“My mind is certainly easier,” he said, in a tone that was almost light. “Go now and post your letter, and give your evening to Miss Schuyler. Present my compliments to her.”
“I became engaged to her last night, sir.”
“Ah! had you forgotten to tell me?”
“No, sir; I have but just remembered it.”
Washington laughed heartily. “Mind you never tell her that,” he said. “Women love the lie that saves their pride, but never an unflattering truth. You have learned your lesson young,—to put a tempting face aside when duty demands every faculty; it is a lesson which takes most men longest to learn. I could tell you some amusing stories of rough and tumbles in my mind between the divine image of the hour and some affair of highest moment. But to a brain like yours all things are possible.”
He rose, and took Hamilton’s hand and shook it warmly.
“God bless you,” he said. “Your future unrolls to my vision, brilliant and happy. I deeply wish that it may be so.”
VII
The letter from General Schuyler, giving his consent to the engagement, has not been preserved; but some time after he had occasion to write Hamilton a business letter, in which the following passage occurs:—
You cannot, my dear sir, be more happy at the connexion you have made with my family than I am. Until the child of a parent has made a judicious choice, his heart is in continual anxiety; but this anxiety was removed on the moment I discovered it was on you she had placed her affections. I am pleased with every instance of delicacy in those who are so dear to me; and I think I read your soul on the occasion you mention. I shall therefore only entreat you to consider me as one who wishes in every way to promote your happiness.

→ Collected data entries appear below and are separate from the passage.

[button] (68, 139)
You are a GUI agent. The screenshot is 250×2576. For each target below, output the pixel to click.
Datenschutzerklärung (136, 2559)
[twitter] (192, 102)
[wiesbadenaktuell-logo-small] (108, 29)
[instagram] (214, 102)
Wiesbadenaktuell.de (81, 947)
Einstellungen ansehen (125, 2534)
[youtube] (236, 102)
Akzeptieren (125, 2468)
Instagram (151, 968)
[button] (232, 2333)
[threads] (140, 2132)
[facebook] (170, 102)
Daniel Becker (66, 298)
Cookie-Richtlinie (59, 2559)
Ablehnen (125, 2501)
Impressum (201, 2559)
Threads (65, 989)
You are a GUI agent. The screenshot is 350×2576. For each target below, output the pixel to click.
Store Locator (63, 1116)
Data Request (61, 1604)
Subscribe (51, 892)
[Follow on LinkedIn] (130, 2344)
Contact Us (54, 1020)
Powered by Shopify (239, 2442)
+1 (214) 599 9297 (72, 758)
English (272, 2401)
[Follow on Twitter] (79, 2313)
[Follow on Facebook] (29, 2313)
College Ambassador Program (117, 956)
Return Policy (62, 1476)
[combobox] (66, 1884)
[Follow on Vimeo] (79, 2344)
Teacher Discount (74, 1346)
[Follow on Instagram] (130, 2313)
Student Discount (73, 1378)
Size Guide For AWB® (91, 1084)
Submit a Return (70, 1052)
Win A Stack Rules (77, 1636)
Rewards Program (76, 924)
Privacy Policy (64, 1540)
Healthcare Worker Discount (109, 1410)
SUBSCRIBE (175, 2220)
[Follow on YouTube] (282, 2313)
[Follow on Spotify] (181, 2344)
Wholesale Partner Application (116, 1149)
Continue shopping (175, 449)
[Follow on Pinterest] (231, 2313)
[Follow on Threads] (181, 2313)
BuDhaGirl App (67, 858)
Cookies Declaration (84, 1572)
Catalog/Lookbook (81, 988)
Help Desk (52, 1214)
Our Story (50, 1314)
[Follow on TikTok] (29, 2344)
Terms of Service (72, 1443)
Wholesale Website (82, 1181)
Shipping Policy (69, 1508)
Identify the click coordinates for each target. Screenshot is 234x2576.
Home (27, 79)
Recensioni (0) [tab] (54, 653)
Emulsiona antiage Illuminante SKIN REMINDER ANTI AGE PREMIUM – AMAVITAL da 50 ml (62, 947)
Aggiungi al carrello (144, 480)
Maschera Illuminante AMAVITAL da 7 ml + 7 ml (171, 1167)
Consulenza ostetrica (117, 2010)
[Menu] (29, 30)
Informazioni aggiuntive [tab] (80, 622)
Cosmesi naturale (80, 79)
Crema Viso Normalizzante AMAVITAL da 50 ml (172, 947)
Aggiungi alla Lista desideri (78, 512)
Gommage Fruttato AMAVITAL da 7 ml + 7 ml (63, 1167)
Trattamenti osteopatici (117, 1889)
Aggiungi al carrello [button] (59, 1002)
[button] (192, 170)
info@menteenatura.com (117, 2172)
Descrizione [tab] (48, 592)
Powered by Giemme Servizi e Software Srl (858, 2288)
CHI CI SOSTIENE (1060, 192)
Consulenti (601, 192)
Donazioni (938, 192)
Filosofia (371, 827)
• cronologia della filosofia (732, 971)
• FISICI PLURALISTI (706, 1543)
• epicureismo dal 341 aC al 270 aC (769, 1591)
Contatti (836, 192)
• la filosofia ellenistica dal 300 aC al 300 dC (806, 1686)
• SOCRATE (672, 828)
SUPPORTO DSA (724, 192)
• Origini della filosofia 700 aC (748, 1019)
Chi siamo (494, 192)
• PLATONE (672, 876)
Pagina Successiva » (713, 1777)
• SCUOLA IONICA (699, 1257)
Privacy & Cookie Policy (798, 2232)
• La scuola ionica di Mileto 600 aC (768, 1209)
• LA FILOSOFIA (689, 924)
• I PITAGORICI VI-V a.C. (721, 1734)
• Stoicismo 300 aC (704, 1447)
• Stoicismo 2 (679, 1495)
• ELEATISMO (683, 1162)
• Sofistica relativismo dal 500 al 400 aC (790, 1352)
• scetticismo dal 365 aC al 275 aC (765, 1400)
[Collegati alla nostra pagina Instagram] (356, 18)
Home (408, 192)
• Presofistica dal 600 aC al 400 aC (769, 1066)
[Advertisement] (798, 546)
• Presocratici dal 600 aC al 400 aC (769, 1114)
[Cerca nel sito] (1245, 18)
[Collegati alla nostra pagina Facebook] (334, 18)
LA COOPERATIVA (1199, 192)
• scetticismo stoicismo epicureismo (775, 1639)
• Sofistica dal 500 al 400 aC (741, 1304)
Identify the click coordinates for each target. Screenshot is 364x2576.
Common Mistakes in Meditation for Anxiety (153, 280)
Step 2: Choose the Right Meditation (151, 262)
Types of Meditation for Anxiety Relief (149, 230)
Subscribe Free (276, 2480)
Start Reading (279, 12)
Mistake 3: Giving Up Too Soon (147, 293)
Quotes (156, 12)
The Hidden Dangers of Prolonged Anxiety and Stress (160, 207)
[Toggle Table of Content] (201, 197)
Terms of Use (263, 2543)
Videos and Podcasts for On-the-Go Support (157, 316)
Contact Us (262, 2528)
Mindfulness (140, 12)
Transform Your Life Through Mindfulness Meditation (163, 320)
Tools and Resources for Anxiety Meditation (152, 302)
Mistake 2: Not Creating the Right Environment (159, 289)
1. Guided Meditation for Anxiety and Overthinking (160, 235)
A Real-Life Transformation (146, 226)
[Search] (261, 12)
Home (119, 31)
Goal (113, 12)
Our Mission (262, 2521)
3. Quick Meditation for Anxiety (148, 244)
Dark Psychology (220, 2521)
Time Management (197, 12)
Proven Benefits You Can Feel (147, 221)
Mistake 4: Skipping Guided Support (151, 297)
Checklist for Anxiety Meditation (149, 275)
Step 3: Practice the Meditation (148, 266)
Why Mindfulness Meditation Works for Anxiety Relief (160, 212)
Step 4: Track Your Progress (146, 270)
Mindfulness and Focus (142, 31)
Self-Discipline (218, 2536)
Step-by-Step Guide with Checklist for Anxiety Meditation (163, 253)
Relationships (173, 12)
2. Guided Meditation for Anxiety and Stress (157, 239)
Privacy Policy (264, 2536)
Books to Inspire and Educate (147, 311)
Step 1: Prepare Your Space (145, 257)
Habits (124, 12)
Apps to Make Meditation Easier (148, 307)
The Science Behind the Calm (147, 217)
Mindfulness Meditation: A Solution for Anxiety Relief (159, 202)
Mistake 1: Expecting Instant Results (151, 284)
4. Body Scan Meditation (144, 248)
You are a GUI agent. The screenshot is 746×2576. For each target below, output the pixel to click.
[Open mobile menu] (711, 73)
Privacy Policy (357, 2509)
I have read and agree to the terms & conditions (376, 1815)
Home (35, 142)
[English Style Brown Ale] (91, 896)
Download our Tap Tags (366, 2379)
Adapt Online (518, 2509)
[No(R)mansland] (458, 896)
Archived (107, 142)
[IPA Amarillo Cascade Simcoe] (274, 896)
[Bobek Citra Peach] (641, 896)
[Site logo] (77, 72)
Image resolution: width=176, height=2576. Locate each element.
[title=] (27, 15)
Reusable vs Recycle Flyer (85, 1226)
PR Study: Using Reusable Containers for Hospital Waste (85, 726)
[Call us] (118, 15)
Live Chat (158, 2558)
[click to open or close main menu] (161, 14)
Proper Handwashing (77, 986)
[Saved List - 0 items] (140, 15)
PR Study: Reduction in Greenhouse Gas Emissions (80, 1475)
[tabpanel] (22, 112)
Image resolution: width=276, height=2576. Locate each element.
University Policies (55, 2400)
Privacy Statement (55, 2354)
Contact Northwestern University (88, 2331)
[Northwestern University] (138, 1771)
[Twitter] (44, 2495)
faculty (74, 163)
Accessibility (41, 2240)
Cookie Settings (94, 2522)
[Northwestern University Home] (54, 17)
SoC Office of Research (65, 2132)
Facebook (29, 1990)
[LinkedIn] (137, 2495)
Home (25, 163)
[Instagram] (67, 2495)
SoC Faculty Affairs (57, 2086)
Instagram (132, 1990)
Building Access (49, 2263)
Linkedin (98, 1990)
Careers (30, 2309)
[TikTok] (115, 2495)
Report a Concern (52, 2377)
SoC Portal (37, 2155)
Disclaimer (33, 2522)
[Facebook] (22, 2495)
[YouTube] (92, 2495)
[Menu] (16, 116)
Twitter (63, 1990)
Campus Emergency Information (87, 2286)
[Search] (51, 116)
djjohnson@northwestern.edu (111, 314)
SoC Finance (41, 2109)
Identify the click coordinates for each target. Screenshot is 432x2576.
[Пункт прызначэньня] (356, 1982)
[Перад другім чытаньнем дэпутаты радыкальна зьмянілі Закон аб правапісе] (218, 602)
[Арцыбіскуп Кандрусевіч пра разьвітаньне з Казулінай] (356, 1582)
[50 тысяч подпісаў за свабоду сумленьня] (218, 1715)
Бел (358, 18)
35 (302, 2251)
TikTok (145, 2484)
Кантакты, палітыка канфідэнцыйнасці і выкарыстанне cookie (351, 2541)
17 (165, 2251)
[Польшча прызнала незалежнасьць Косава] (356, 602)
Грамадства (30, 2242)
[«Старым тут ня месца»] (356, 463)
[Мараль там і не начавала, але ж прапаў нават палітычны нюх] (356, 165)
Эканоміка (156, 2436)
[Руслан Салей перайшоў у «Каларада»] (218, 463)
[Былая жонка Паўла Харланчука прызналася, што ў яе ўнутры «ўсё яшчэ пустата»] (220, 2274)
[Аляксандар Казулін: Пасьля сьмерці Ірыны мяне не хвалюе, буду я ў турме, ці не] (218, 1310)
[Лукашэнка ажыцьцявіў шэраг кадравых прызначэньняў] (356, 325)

General Schuyler was ordered by Congress to Morristown to confer with Washington. He took a house, sent for his family, and remained until late in the summer. The closest friendship was formed between Schuyler and Hamilton, which, with common political interests and deepening sympathy, increased from year to year. The good fairies of Nevis who had attended Hamilton’s birth never did better for him than when they gave him Elizabeth Schuyler for wife and Philip Schuyler for father and friend. And they had blasted the very roots of the chief impediment to success, for he triumphed steadily and without effort over what has poisoned the lives of many men; and triumphed in spite of the fact that the truth was vaguely known always, and kept in the quiver of his enemies.